- Instructions for the task -
Edit the data starting at the line containing "Screen dimensions: 558x412" and ending at the line containing "[x=465, y=586]", swapping "revision" for "version" and keeping everything else the same. Return only those lines.

[Text and item location entries]
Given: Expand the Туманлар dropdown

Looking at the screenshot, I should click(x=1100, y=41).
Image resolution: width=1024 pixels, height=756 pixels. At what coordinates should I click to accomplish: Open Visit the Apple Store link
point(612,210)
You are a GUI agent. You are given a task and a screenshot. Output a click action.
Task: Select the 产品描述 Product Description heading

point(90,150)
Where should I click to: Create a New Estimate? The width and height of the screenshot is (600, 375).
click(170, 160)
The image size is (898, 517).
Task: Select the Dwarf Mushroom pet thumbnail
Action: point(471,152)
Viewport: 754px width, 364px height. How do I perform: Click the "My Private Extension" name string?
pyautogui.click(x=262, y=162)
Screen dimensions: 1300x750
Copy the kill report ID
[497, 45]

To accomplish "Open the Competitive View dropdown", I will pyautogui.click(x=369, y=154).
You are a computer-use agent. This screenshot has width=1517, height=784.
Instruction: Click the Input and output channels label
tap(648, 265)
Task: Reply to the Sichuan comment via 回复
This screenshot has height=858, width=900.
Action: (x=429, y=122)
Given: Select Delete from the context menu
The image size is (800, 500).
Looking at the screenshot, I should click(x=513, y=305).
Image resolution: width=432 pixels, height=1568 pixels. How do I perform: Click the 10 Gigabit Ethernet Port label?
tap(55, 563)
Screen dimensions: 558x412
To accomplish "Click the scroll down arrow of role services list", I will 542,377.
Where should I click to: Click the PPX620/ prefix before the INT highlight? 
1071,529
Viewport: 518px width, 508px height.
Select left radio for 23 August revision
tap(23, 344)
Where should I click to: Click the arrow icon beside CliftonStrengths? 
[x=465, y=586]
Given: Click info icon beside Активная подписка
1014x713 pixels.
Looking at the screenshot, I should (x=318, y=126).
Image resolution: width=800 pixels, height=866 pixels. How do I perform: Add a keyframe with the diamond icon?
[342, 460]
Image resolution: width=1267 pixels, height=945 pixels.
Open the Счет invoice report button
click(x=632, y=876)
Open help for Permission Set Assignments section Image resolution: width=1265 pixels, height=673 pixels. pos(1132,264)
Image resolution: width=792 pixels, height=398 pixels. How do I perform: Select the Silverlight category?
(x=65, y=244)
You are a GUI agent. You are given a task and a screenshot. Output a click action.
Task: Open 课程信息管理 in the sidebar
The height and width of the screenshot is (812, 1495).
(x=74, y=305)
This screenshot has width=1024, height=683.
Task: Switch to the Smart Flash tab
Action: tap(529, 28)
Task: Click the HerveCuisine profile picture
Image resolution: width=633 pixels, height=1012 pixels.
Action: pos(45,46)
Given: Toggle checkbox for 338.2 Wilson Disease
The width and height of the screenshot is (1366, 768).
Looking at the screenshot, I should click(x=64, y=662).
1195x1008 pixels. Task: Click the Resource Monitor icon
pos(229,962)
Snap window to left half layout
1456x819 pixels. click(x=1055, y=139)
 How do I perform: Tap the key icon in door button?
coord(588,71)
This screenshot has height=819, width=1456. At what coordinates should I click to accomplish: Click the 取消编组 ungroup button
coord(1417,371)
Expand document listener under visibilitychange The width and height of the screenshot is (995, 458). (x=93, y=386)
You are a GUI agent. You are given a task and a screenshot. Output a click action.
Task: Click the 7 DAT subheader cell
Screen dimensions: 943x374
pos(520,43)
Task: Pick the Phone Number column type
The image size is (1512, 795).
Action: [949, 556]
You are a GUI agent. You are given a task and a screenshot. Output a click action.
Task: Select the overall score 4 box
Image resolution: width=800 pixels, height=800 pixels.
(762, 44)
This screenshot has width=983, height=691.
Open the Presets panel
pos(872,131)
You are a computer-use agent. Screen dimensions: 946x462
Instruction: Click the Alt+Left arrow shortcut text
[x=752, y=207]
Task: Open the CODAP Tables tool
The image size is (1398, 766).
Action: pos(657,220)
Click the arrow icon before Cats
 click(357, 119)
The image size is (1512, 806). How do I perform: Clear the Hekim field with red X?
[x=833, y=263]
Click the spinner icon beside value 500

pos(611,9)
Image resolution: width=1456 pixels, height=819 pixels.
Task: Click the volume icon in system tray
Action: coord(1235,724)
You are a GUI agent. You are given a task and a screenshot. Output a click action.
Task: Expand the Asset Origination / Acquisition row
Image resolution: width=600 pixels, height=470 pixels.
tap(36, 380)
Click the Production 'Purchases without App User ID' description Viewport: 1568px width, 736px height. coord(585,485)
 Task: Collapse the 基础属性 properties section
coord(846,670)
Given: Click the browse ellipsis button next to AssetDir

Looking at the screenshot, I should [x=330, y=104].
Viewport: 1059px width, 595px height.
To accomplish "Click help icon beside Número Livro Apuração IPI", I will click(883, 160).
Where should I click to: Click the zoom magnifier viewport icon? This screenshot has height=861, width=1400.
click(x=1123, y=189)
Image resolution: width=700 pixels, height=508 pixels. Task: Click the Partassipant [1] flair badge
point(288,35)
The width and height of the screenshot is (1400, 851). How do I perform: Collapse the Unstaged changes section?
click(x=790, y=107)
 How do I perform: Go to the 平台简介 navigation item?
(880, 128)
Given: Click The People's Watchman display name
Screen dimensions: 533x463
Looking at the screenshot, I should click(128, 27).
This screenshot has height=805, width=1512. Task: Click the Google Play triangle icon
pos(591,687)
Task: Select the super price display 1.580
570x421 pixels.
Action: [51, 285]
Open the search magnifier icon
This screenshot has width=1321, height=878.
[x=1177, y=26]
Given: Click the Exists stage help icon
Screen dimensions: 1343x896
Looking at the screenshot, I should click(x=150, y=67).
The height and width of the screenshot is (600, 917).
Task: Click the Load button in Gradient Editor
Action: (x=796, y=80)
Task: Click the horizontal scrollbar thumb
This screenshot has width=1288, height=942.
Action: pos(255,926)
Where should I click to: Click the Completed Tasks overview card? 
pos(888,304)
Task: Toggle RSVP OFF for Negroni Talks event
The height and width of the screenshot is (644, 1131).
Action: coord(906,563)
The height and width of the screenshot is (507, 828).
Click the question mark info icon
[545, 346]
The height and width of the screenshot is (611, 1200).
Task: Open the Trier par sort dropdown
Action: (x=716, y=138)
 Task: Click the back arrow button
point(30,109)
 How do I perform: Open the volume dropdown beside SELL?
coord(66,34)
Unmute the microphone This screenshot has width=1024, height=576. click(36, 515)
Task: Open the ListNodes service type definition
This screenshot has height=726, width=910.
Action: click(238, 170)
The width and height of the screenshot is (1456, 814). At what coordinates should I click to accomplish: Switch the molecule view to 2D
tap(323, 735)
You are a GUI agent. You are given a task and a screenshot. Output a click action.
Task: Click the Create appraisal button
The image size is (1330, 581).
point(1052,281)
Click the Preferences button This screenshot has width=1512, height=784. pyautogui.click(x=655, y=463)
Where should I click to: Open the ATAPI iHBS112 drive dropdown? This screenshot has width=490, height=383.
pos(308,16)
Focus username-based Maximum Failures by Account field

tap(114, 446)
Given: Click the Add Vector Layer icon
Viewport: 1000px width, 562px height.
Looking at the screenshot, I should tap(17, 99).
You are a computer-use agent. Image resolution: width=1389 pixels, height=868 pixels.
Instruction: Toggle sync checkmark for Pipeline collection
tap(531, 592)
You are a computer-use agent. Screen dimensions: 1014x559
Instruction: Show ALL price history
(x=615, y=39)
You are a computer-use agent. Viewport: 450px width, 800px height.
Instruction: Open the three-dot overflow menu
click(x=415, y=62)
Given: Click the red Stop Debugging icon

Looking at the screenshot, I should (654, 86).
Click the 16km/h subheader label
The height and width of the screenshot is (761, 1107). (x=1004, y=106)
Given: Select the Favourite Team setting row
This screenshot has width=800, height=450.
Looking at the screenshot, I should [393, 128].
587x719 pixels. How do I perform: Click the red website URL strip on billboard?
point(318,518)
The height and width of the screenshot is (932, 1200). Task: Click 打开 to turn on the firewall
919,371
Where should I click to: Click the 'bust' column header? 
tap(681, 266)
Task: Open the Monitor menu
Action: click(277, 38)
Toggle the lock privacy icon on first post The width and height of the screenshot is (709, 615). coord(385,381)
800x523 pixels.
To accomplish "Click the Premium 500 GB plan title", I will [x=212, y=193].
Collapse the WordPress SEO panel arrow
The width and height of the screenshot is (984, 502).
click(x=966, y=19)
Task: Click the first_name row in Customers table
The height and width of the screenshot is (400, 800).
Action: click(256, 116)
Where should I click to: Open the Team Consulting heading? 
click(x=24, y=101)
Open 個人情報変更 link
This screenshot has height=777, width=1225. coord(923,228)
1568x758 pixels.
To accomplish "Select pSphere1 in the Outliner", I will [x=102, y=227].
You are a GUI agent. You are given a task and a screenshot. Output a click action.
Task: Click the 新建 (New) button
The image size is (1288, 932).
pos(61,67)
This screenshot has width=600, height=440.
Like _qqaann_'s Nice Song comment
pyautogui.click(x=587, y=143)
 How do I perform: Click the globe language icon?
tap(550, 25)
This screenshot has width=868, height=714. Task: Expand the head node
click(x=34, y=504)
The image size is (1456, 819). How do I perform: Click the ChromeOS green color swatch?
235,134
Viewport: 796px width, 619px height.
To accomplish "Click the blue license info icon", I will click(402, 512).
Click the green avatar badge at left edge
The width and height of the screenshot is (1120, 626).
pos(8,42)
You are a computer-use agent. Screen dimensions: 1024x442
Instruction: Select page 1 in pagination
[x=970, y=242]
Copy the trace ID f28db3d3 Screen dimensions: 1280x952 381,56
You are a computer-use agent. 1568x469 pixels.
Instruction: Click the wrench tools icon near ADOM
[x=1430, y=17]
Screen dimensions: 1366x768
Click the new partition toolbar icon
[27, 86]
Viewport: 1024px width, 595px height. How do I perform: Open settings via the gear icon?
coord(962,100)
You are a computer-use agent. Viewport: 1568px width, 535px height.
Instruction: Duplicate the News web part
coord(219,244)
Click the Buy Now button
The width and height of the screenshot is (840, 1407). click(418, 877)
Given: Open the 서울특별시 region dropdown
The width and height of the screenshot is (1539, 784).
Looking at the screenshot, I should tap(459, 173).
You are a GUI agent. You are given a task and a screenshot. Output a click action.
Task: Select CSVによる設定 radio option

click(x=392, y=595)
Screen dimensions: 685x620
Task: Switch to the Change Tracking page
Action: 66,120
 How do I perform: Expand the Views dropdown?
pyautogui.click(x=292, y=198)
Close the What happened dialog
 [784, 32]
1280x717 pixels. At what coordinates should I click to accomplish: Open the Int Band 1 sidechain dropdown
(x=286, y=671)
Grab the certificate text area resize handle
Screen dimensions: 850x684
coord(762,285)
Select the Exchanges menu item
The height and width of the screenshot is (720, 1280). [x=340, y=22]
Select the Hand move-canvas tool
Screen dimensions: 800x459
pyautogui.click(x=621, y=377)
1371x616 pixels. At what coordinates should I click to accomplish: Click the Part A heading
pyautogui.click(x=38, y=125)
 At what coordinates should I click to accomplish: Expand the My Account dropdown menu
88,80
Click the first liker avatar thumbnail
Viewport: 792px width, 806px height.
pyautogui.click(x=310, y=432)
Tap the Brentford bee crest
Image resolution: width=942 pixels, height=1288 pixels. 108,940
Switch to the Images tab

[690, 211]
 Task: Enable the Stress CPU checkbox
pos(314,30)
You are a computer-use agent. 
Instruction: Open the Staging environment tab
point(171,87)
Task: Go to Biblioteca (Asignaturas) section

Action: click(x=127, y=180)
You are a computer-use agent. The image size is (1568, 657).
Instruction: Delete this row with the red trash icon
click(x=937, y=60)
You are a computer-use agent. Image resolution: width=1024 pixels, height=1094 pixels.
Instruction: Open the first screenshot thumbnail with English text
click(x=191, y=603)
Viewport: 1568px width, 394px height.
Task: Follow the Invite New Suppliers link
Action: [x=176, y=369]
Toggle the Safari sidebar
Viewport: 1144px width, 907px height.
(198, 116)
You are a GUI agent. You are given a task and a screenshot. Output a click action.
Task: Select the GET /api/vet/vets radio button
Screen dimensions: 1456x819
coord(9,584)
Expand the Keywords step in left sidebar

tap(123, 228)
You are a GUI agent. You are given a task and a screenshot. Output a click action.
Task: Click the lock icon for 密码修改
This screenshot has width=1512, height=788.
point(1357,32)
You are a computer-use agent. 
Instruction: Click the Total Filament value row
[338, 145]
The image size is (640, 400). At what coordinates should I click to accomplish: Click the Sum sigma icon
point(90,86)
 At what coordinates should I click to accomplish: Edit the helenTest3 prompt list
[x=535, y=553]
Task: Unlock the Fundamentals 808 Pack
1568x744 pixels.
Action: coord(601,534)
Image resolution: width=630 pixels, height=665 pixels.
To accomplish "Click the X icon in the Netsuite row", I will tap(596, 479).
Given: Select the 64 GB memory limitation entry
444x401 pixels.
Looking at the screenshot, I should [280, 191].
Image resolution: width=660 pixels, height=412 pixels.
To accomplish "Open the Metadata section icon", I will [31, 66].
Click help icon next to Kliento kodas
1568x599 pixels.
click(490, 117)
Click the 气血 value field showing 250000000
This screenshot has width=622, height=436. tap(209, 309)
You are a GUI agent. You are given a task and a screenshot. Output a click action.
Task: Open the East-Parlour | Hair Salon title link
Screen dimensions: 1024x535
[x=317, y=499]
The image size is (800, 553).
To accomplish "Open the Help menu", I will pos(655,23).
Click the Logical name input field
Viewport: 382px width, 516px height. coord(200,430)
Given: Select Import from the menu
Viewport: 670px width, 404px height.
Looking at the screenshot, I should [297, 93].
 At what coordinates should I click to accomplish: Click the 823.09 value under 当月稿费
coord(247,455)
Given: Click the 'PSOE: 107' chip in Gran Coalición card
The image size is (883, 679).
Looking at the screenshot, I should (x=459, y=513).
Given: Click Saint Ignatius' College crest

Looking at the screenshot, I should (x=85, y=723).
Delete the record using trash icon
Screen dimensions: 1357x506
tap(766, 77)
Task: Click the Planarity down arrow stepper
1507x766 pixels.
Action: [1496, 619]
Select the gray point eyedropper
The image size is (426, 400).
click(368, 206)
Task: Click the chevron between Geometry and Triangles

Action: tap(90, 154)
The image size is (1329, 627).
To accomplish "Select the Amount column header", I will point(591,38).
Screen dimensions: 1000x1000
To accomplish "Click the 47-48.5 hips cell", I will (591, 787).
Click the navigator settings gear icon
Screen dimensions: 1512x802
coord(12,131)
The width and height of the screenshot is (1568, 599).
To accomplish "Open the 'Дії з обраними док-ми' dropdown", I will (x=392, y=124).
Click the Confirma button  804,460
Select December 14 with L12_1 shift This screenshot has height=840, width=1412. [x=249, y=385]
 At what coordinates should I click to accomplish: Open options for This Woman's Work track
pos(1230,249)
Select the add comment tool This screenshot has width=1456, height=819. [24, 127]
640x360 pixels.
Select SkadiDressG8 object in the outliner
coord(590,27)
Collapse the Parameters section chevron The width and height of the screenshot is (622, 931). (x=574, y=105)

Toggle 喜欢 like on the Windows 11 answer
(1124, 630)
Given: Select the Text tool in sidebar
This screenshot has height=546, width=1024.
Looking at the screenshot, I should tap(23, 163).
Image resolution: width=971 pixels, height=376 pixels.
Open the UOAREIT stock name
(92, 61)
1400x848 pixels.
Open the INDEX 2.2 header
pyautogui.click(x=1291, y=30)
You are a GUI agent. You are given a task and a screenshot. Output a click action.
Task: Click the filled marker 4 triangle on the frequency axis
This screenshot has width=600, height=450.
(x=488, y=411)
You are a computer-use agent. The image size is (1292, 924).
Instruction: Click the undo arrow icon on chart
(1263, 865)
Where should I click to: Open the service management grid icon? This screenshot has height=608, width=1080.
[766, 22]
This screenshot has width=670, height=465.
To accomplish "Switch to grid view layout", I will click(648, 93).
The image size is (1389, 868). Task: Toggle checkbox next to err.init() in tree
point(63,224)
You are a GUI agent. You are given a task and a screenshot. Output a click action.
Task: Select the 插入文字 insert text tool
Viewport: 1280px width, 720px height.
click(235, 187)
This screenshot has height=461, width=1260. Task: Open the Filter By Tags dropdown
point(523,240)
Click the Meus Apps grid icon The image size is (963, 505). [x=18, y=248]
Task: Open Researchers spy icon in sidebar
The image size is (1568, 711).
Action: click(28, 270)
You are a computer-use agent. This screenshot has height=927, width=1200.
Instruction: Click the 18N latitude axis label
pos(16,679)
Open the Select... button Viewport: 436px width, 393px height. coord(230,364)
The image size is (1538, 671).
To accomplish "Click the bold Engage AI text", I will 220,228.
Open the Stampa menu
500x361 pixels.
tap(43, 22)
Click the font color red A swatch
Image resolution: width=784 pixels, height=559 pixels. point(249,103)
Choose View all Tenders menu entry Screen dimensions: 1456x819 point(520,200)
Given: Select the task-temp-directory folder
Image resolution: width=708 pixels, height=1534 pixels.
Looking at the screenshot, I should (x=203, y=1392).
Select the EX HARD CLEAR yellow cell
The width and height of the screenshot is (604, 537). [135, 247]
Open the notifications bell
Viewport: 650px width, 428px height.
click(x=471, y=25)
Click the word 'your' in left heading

- Completed exercise -
Screen dimensions: 558x412
To accomplish "Click the scroll down arrow of role services list", I will 542,377.
Where should I click to: Click the PPX620/ prefix before the INT highlight? 
1071,529
Viewport: 518px width, 508px height.
Select left radio for 23 August version
tap(23, 344)
Where should I click to: Click the arrow icon beside CliftonStrengths? 
[x=465, y=586]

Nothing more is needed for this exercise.